ROWS>
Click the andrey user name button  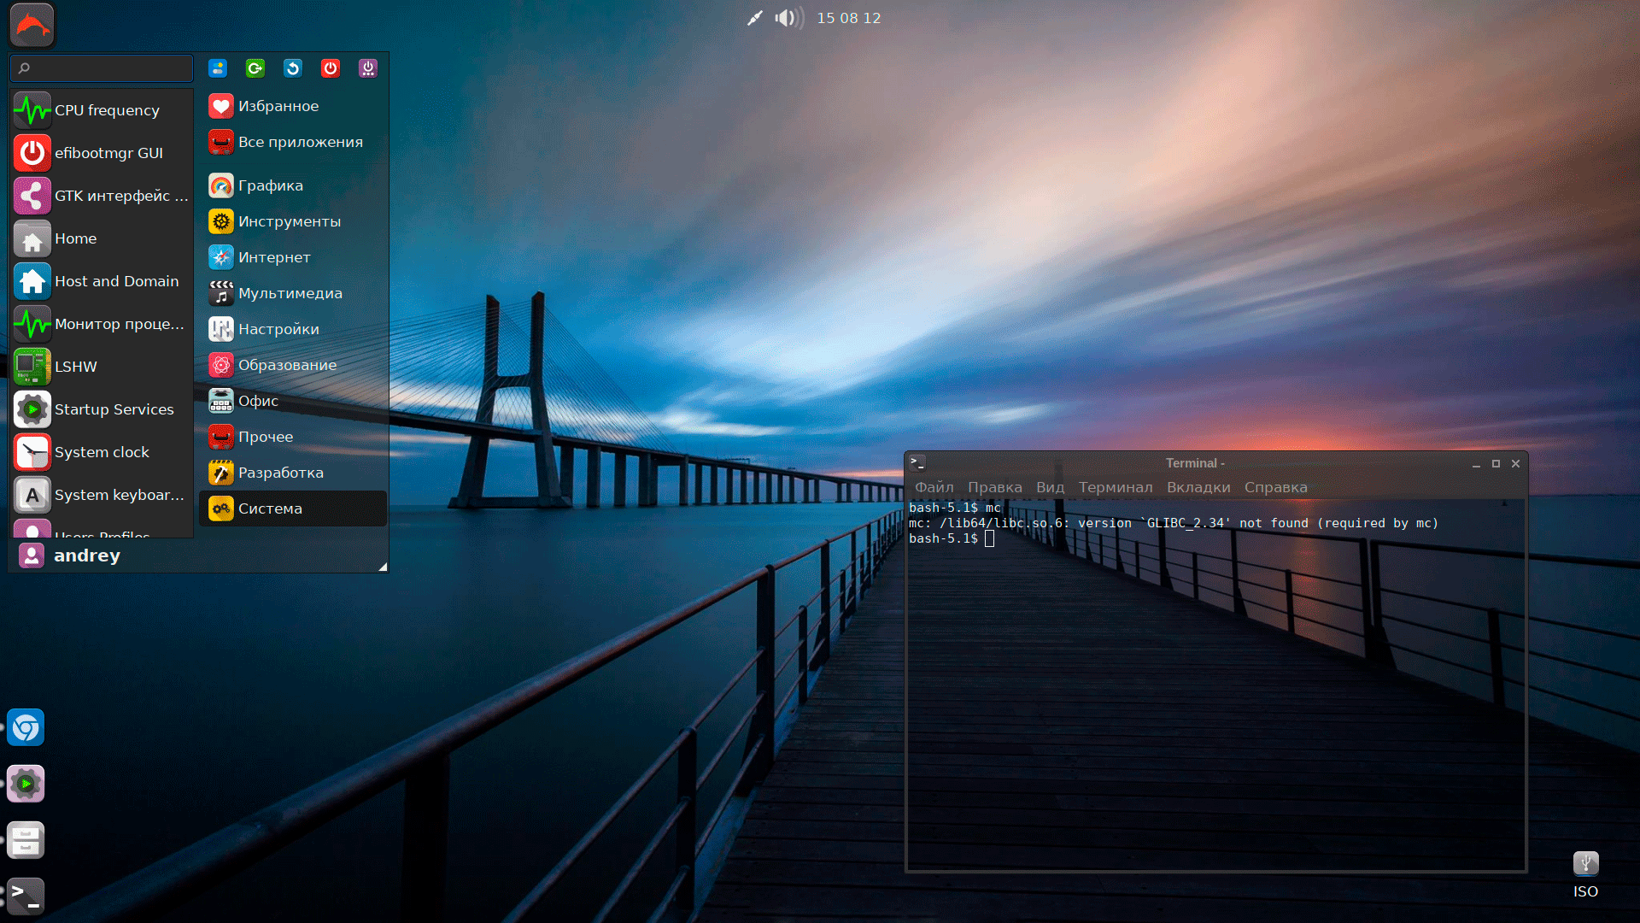86,556
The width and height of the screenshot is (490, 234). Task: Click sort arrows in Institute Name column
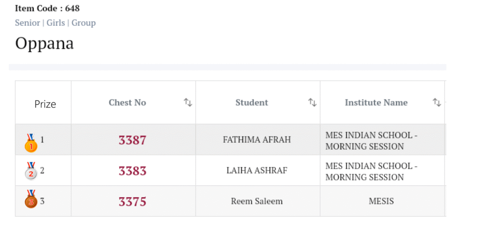[x=436, y=102]
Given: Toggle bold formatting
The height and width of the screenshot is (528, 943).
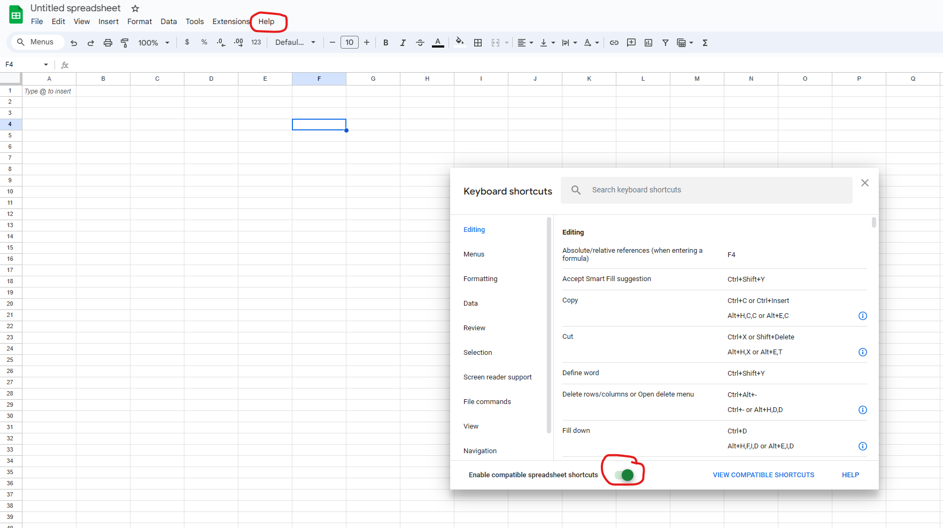Looking at the screenshot, I should coord(385,43).
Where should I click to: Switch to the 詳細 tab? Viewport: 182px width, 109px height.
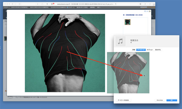134,50
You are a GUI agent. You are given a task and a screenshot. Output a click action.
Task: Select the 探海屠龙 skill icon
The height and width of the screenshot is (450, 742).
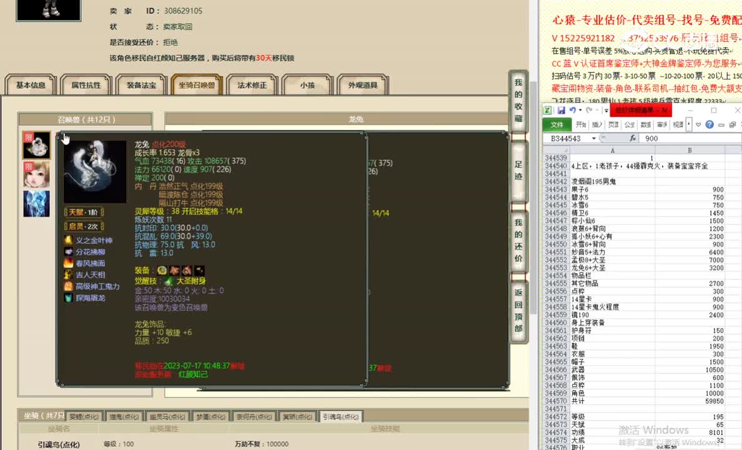[69, 298]
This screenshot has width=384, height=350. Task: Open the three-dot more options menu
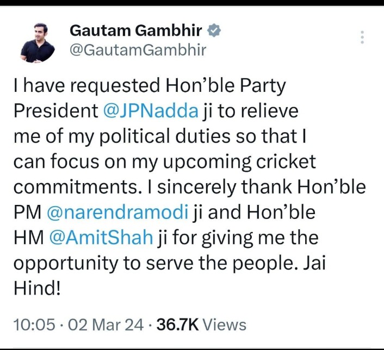pyautogui.click(x=362, y=38)
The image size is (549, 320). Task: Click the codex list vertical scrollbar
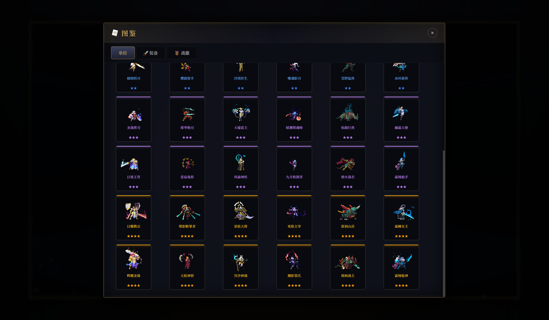pyautogui.click(x=444, y=223)

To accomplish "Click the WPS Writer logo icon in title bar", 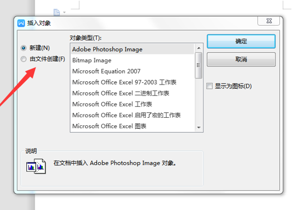I will pos(21,23).
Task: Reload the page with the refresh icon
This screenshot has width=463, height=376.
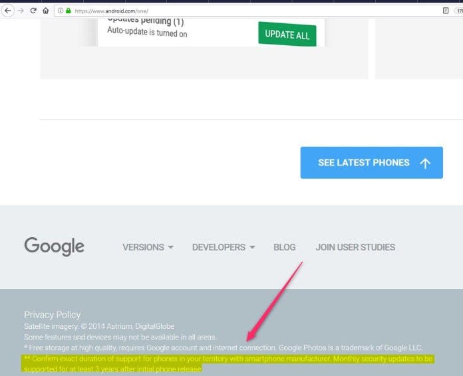Action: [33, 11]
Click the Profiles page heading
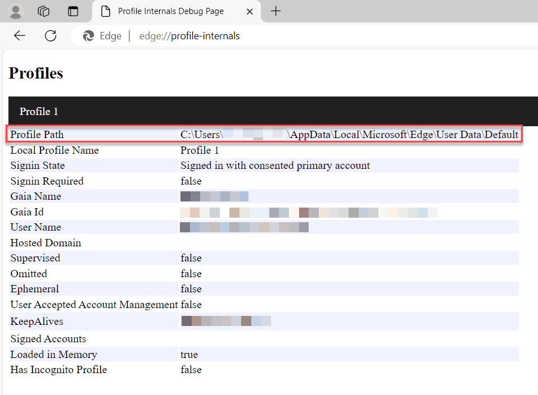538x395 pixels. pos(36,74)
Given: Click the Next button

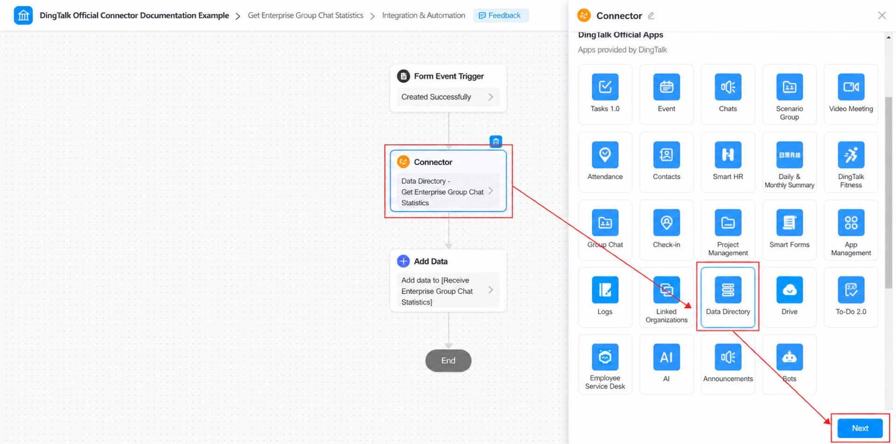Looking at the screenshot, I should (860, 428).
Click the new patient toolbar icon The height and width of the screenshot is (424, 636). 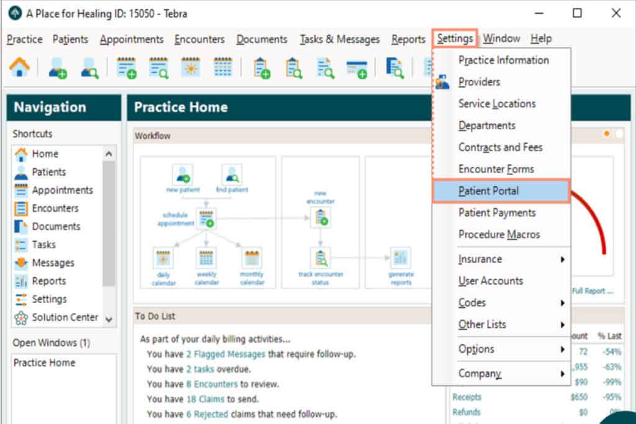[58, 68]
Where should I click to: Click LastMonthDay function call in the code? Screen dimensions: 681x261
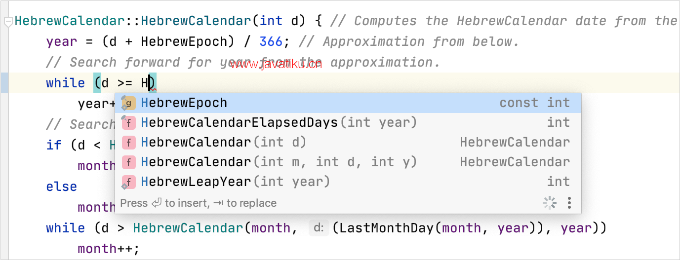tap(385, 228)
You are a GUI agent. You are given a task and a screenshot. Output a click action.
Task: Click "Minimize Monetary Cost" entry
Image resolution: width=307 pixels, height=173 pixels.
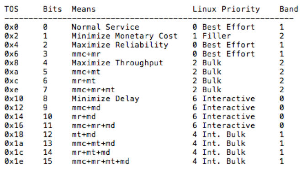pyautogui.click(x=125, y=36)
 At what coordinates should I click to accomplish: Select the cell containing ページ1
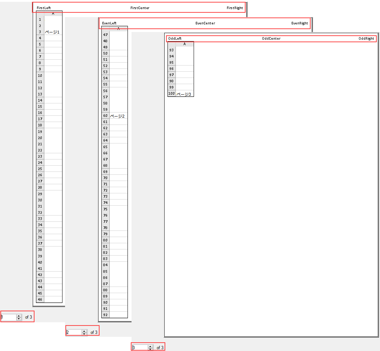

TASK GOAL> Scale the lines from the one containing "Where should I click to: Click" through the end of the material, and give them all again with the requests included. Multiply every click coordinate in the answers by 1.6 and round it to a whole number, rounding halves up, while leaving the numbers in the requests unchanged; omit the pictures.

COMPLETE RESPONSE>
Where should I click to: Click LastMonthDay function call in the code? Screen dimensions: 681x261
tap(616, 365)
You are a GUI agent. You are given a task and a screenshot. Output a click action.
Task: Click "Minimize Monetary Cost" entry
Image resolution: width=307 pixels, height=173 pixels.
pyautogui.click(x=200, y=58)
 At what coordinates should I click to accomplish: Select the cell containing ページ1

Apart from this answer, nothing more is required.